Putting aside questions of language, there was one thing about the actual story that bugged me, and that was the narrator's relationship with Sunita. The whole affair is introduced rather clunkily, with the narrator flipping through movies to sort and seeing one that reminds him of Sunita, "the love of [his] life." Much later on, Sunita comes up when he's trying to sort his accounts with the company billing him for his happiness and we hear the whole story, so introducing her so early and so obviously as his One Twoo Wuv seems kind of pointless. Or it would have been more frustrating to hear nothing about Sunita until he suddenly mentions her? I don't know. Ugh.

Thinking about this aspect of my issue with Sunita, I realized what's weird to me about the tone: the whole story reads like someone telling you about a thing that happened from their perspective, rather than you riding along with someone while something is happening. If we were riding along with the narrator, it would be really strange for the first-person flashback about Sunita to introduce her as "the love of my life." The narrator would obviously already know that. But if the narrator were sitting with us and telling us this story over a coffee, explaining who Sunita is like that makes more sense. But I don't know how much I care for that level of...narrative distance?

Anyway, back to Sunita. What is definitely off-putting about her is the way she's fetishized. Not a whole lot, but Karlsson goes to some lengths in describing how foreign and different she looks and dresses when a simple, "She was an international student from India." would have sufficed. To be fair, everyone in the book (except the narrator) gets a pretty lengthy visual description, so this moment isn't entirely out of place. It's a small thing, in the grand scheme of things, but I was still a bit put off by it.
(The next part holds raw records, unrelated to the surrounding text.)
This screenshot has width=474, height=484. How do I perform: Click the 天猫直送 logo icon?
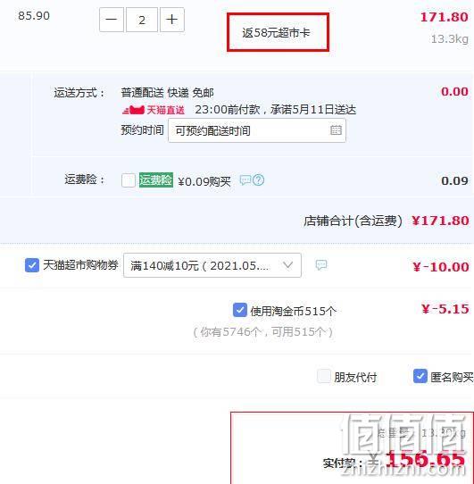[133, 110]
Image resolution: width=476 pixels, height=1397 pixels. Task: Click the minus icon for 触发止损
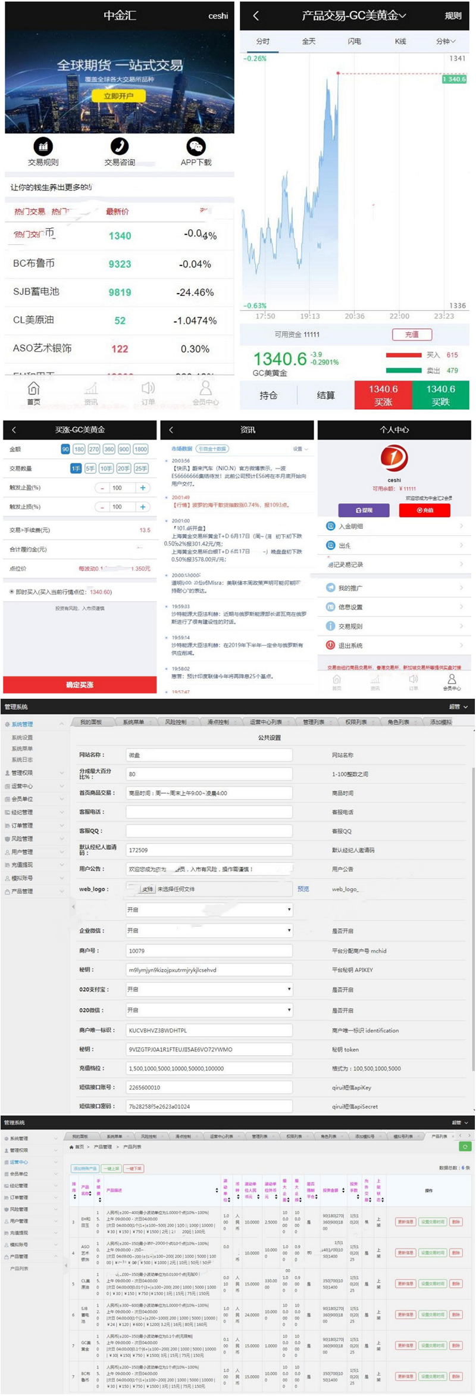point(102,507)
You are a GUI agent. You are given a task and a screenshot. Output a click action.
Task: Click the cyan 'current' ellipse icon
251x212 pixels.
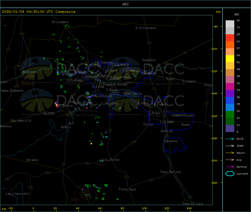[230, 174]
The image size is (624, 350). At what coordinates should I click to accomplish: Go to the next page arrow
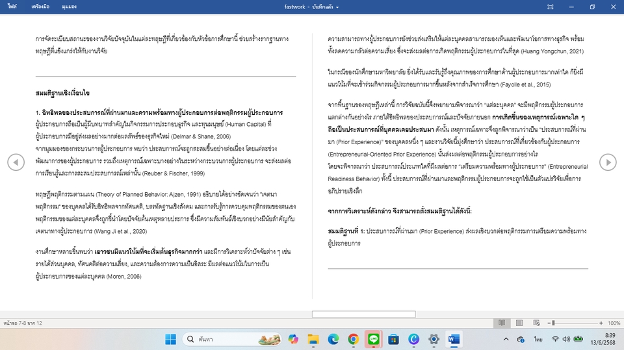point(608,162)
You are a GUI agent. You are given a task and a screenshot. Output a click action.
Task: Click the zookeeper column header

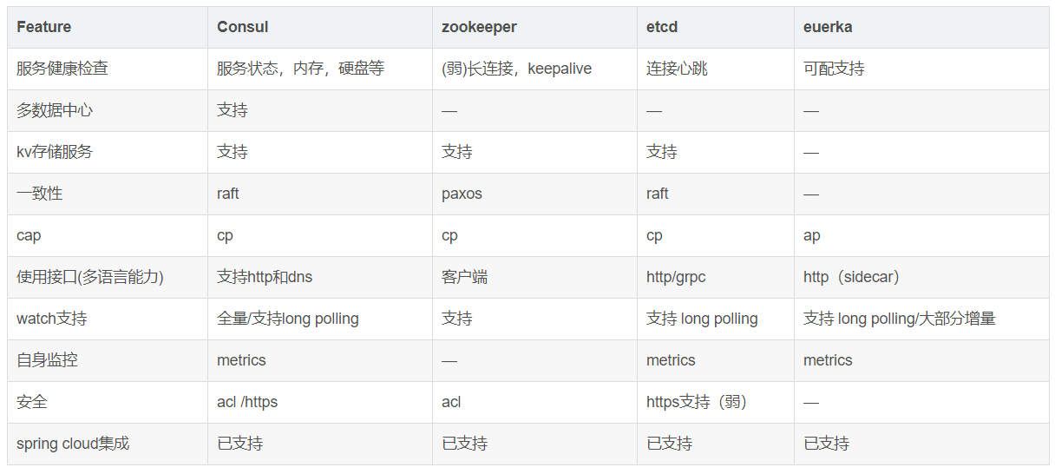point(479,27)
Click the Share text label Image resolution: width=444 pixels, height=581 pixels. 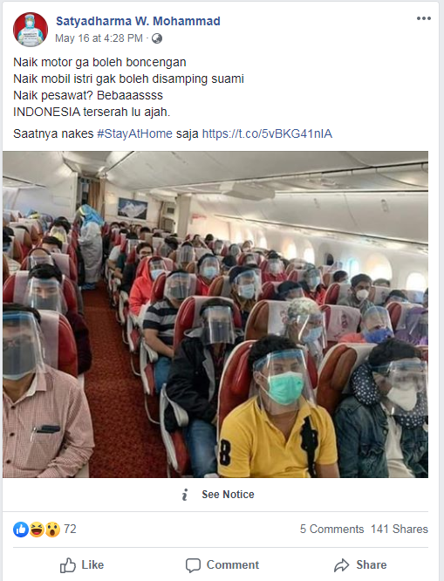(372, 564)

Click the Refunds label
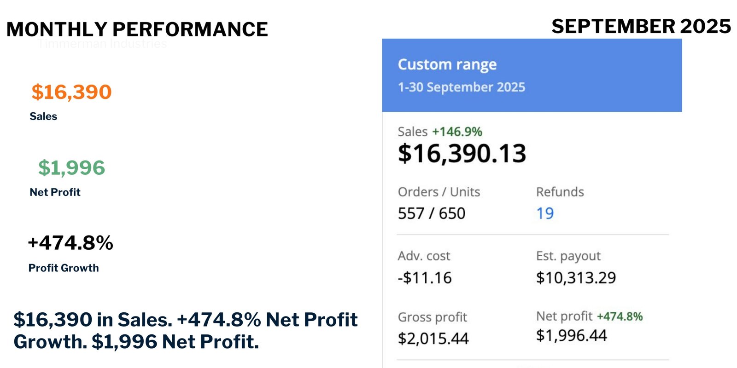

 Anyway, to get to the point: The Invoice is a quick and cheerful read, perfect for flights or to break you out of a reading slump. And if you feel like you're an aimless slacker (like me!), then it'll probably help you feel a little (or a lot) better about your life choices. And, as always, I received a free copy from NetGalley in exchange for a review, but that made me no less honest in expressing my opinions.
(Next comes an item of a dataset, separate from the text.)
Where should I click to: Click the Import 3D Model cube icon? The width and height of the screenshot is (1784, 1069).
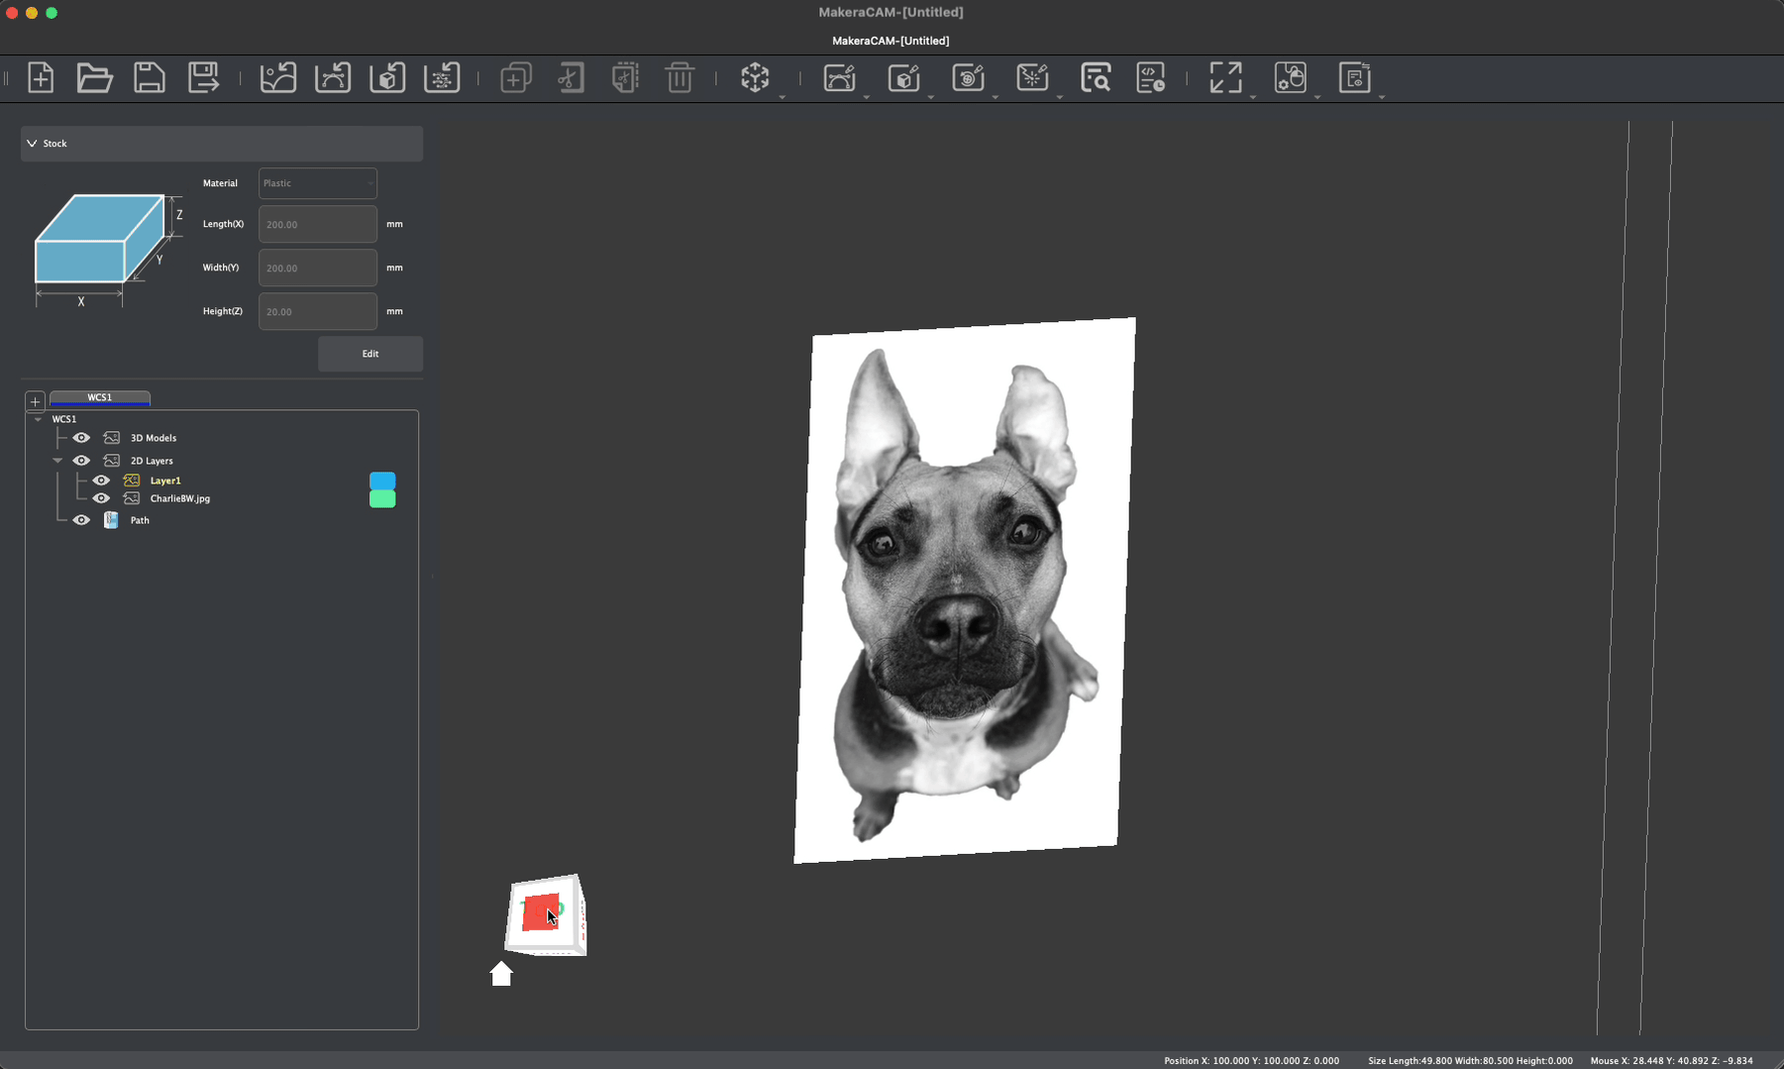pyautogui.click(x=387, y=77)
*Fun fact: there is some bullshit company called Bolagsupplyssning that thinks it's cute to send advertisements that look like official forms or invoices. So when the narrator throws out the first bill, it's completely believable, because I've done the same thing (not before having a small heart attack first—fuck you, Bolagsupplyssning, for sending that out in the middle of tax season).

2 comments:

  1. Oh yeah, I remember The Room! I so wanted to read it but could not get a copy of the book. This one also sounds fun and quirky, just what I thought The Room would be like. It's interesting that another Swedish author (Fredrik Backman) writes similarly quirky books.

    ReplyDelete
    Replies
    1. Ohh, A Man Called Ove! I keep seeing that in the store and meaning to pick it up. It seems like it's a really good book but also at a level of Swedish I can deal with.